> [TASK TO CARRY OUT] Copy out the full passage on starch and its dual modification word for word.

> [SOURCE EXTRACT]
------------------------------------------------------------
Starch is one of the most valuable polymeric carbohydrates
due to its functionality that imparts to products in various
industries. It is commonly used as a thickener, colloidal
stabilizer, gelling, bulking and water preserving agent. The
physicochemical and functional properties of starch systems
and their exclusivity in a variety of food products
differ with starch biological origin. Even though, restrictions
such as low shear resistance, thermal resistance and
disintegration and high affinity toward retrogradation have
limited its utilization in some industrial food applications.
These shortcomings can be overcome by starch modification
using chemical, physical and enzymatic methods or a
combination of them. The latter is called dual modification
which has been used when single methods do not provide
satisfactory results. Limited work has been published on
the effects of dual modification as a combination of
chemical and physical methods (i.e., cross-linking and
annealing) on the functional properties of starch.
------------------------------------------------------------
> [EXTRACTED DATA]
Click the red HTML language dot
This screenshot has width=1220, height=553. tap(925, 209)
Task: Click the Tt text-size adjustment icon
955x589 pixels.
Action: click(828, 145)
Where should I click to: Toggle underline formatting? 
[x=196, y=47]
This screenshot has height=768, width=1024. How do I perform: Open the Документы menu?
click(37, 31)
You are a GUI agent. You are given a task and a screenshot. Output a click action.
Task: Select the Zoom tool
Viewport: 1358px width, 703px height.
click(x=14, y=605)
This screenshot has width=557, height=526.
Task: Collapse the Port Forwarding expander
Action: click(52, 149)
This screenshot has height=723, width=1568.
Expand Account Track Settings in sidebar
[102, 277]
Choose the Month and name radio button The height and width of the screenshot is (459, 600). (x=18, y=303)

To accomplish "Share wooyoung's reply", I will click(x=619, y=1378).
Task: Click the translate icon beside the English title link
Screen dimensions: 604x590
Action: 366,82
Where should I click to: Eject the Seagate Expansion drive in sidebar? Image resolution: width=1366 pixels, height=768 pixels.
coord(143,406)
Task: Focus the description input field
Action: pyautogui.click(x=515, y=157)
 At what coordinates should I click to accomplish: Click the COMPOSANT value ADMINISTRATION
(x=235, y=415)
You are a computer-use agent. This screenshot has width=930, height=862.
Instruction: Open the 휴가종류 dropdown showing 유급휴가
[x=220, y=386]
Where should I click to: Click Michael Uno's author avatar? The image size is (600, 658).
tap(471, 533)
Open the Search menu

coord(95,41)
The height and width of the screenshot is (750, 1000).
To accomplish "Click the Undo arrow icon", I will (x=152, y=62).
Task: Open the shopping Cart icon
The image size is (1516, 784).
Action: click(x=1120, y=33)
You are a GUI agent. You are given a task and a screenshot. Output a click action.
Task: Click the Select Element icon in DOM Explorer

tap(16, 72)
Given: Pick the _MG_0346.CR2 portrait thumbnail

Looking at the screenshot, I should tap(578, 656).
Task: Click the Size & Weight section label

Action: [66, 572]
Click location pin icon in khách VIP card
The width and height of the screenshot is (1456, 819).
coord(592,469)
------------------------------------------------------------
> [TASK OUTPUT]
Starch is one of the most valuable polymeric carbohydrates
due to its functionality that imparts to products in various
industries. It is commonly used as a thickener, colloidal
stabilizer, gelling, bulking and water preserving agent. The
physicochemical and functional properties of starch systems
and their exclusivity in a variety of food products
differ with starch biological origin. Even though, restrictions
such as low shear resistance, thermal resistance and
disintegration and high affinity toward retrogradation have
limited its utilization in some industrial food applications.
These shortcomings can be overcome by starch modification
using chemical, physical and enzymatic methods or a
combination of them. The latter is called dual modification
which has been used when single methods do not provide
satisfactory results. Limited work has been published on
the effects of dual modification as a combination of
chemical and physical methods (i.e., cross-linking and
annealing) on the functional properties of starch.